If New Jersey wins a landmark decision, it could provide billions of dollars in revenues to states across the country. Atlantic City enjoyed a purple patch in the 1980s – during its heyday. Major international sports events such as Wrestlemania and Boxing matches were lining up to be hosted in Atlantic City.

That dovetailed with the construction of the $1.2 billion Trump Taj Mahal – the biggest casino in Atlantic City at the time. Unfortunately, it also signaled the end of a prosperous era for New Jersey’s equivalent of Las Vegas. By 1991, the Trump Taj Mahal filed Chapter 11 bankruptcy, and by the end of the 1990s, casinos began struggling. By 2006, New Jersey’s gambling revenue peaked at over $5.2 billion, before dwindling to around $2 billion by 2016.

How Are Casinos Faring in the State of New Jersey?

Based on the performance of individual casinos, Atlantic City is now on the mend. Money is being pumped into restoration initiatives, and a rebound is on the cards. Thanks in part to the success of online gambling – online casino and online poker (now accounting for 10% of all GGR), New Jersey is poised for success.

Across state lines, New York racetracks and Pennsylvania racetracks already offer video poker games and slot machine games. However, New Jersey racetracks do not offer such betting options, to their disadvantage. Eilers & Krejcik Gaming , a research enterprise estimates that the provision of online casino games and the full development of the New Jersey sports betting industry could yield $502 million in gambling revenues for the state.

If New Jersey’s sports betting market is fully legalized, it is possible – according to Oxford Economics – that some $8 billion could be placed in annual bets. For these reasons, industry analysts are pushing for fully legalized online casino betting at New Jersey racetracks.

Such is the interest in New Jersey’s gambling market, that key players such as MGM Resorts International is currently scouting out possibilities to build sports books in the state of New Jersey. No figures have been provided yet, but experts expect millions of dollars in investments to come flooding back to New Jersey.

Massive Expansion of NJ Racetracks to Include Casino Games

The current capacity of Monmouth Park is just 250 patrons, but expansion to accommodate upwards of 2,500 seating capacity is being considered. Various CEOs of leading betting enterprises have been quoted as saying you can never have enough television sets in sports betting arenas.

As it stands, 2018 is set to revolutionize the sports betting arena of NJ, with massive capital inflows. But before any of this gets going, the Professional and Amateur Sports Protection Act of 1992 will have to be overturned. New Jersey is one of over a dozen states that passed legislation this year to introduce sports betting. Others include Pennsylvania, New York, Connecticut, and Mississippi. Major Las Vegas casinos are eyeing all the states for expansion initiatives.

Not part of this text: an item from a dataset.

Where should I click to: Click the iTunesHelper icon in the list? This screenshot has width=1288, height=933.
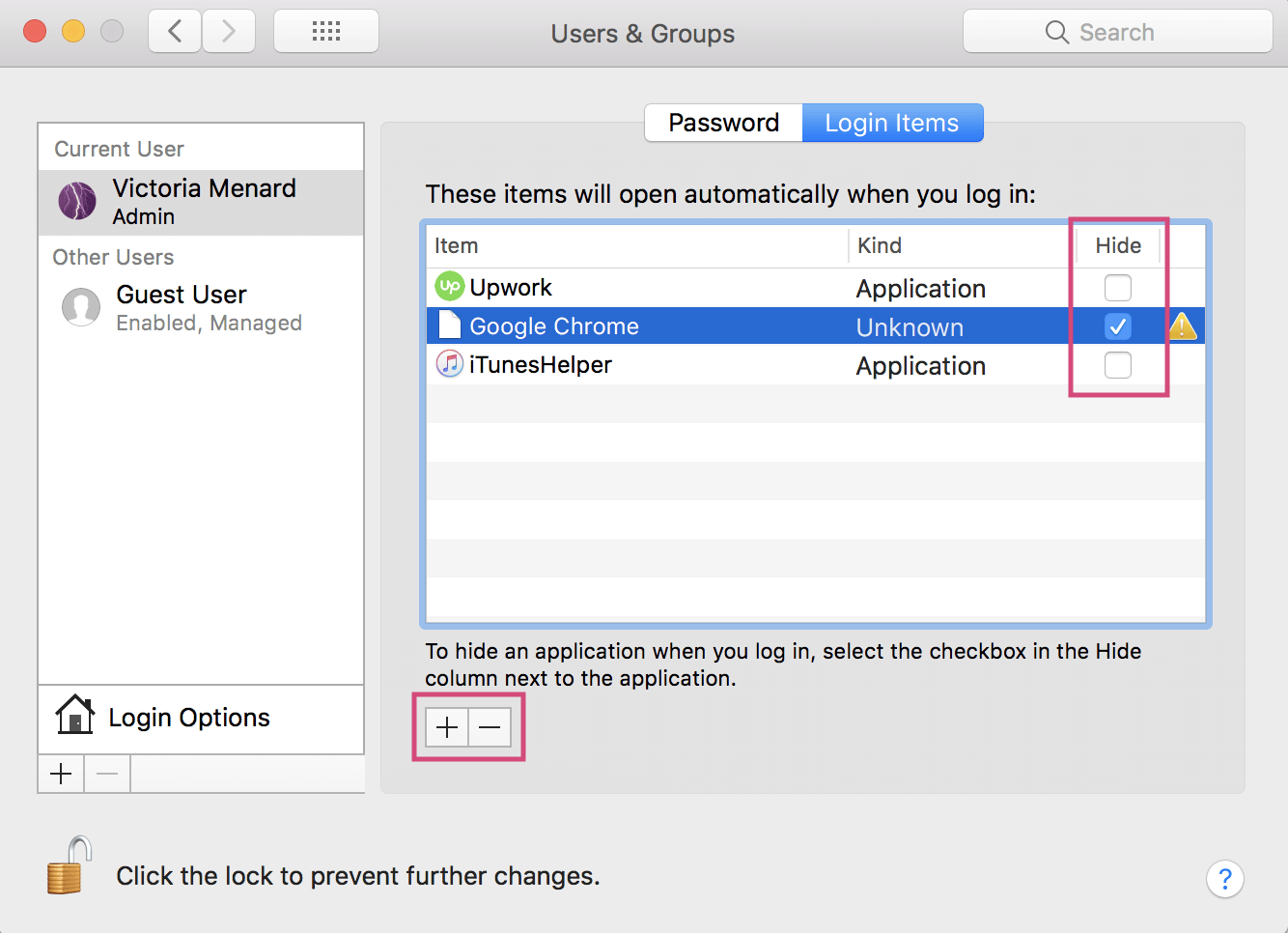click(x=449, y=364)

No matter what happens, New Jersey is leading from the front by pushing for regulated online casino gaming and sports betting. One of its staunchest proponents is soon to be retiring Sen. Raymond Lesniak who initiated proceedings back in 2011.

While the moves were sanctioned by then Gov. Chris Christie and the New Jersey DGE, it was the sports organizations that filed suit against the New Jersey governor, effectively stopping sports betting in its tracks. Sen. Raymond Lesniak is hoping for an enduring legacy after he retires, now that the matter is before the US Supreme Court and will likely be decided upon by June 2018.